[antlr-interest] Why don't parsers support character ranges?

Fri May 2 20:44:48 PDT 2008

This is just to follow up on this thread in case someone using Google finds
it in the list archives.

The parser generator I ended up using is Rats! which was originally written
for the Extensible C project (XTC). It was extremely suitable for my needs
because it's written in Java and generates parsers in Java. More
importantly, it also is scanner-less, i.e. it doesn't need a lexer DFA that
parses characters into tokens. I had always suspected that the rule about
lexers being an unavoidable necessity is mere folklore. The existence of a
mature and efficient scanner-less parser generator confirms that suspicion.
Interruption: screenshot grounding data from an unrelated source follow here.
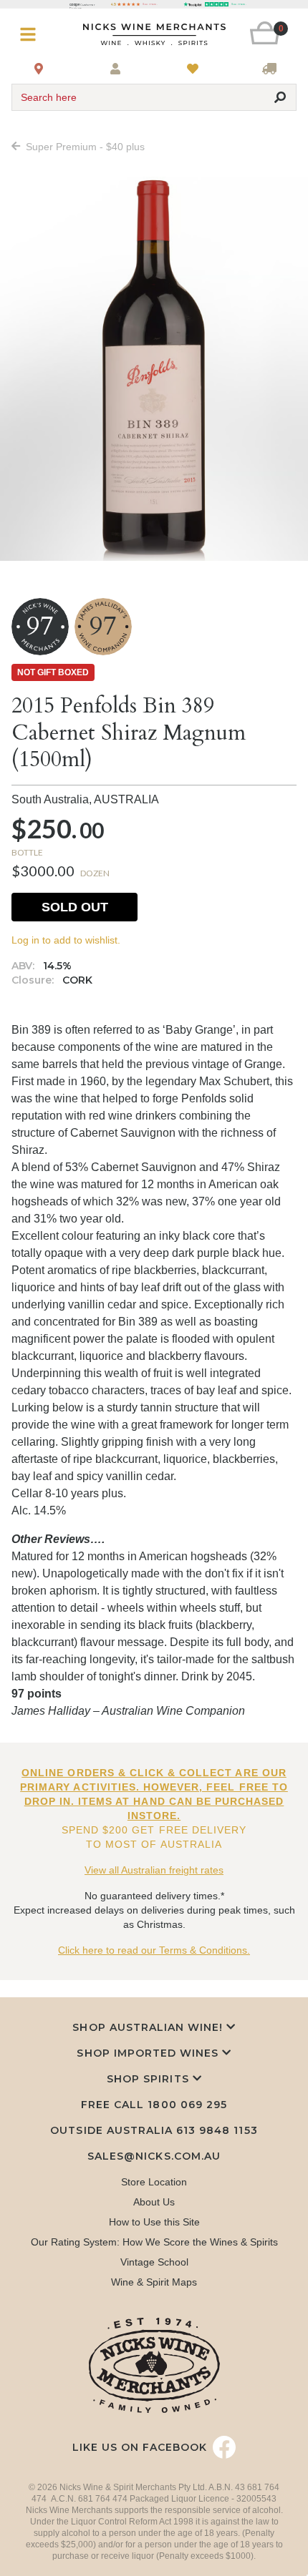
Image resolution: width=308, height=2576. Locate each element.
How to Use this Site (154, 2222)
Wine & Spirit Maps (154, 2282)
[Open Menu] (35, 34)
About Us (154, 2202)
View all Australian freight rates (154, 1870)
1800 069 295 (187, 2104)
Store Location (154, 2182)
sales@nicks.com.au (154, 2156)
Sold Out (75, 907)
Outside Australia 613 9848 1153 (153, 2130)
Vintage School (154, 2262)
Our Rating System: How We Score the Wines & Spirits (154, 2242)
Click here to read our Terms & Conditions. (154, 1950)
In the real world, my actual project is the implementation of an
RFC2822-compliant email address parser. With Rats! I was able to basically
copy and paste the syntax specification from the RFC into the Rats! grammar.
Only minor cosmetic changes were necessary (changing production names to
camel case and substituting operator symbols). To me this indicates that
PEGs are both powerful and intuitive to use and that with Rats! there is a
superb implementation of PEGs.

The ANTLR grammar from my original post translates to the following Rats!
grammar:

module Test1;
option withParseTree;
public String Foo = Before '@' After  EOF ;
String Before = [a-z] ;
String After = [m-z] ;

On 4/22/08 7:16 PM, "Hannes Schmidt" <antlr5 at hannesschmidt.net> wrote:

> Hi all,
> 
> I would like to use character ranges in a parser as illustrated in the
> following example (a very reduced version of my real-world grammar):
> 
> grammar test1;
> foo : before '@' after;
> before : 'a'..'z';
> after : 'm'..'z';
> 
> ANTLR generates a parser that ignores the range as if the grammar were
> 
> grammar test2;
> foo : before '@' after;
> before : ;
> after : ;
> 
> IOW, the grammar fails to parse the input "a at m". If I break the grammar
> up into a lexer and a parser as in
> 
> grammar test3;
> foo : BEFORE '@' AFTER;
> BEFORE : 'a'..'z';
> AFTER : 'm'..'z';
> 
> the generated code fails to parse "a at m" with a MismatchedTokeException
> at the 'm'. This is because ANTLR silently prioritizes BEFORE even
> though its set of characters intersects that of AFTER. Swapping BEFORE
> and AFTER would generate a parser that fails to recognize "m at m".
> 
> So here are  my questions:
> 
> Why can't I use ranges in parsers?
> 
> Why doesn't ANTLR emit a warning when it ignores ranges in grammar rules?
> 
> How can I emulate the missing range feature without obfuscating my
> grammar too much? Semantic predicates?
> 
> Now let me put my tinfoil hat on and theorize a little bit: I think that
> the root cause of  my confusion is ANTLR's distinction between lexer and
> parser. I think this distinction is purely historical and ANTLR might be
> better of without it. When writing grammars, I often find myself in
> situations where I know that certain lexer rules make sense in a certain
> parser context only but that context is not available to the lexer
> because the state that defines it is maintained in the parser.
> 
> I fondly remember my CS101 classes when we wrote recursive descent
> parsers for LL(*) in Opal (a functional language similar to Haskell). We
> didn't have to distinguish between lexer and parser and it felt very
> liberating. ;-)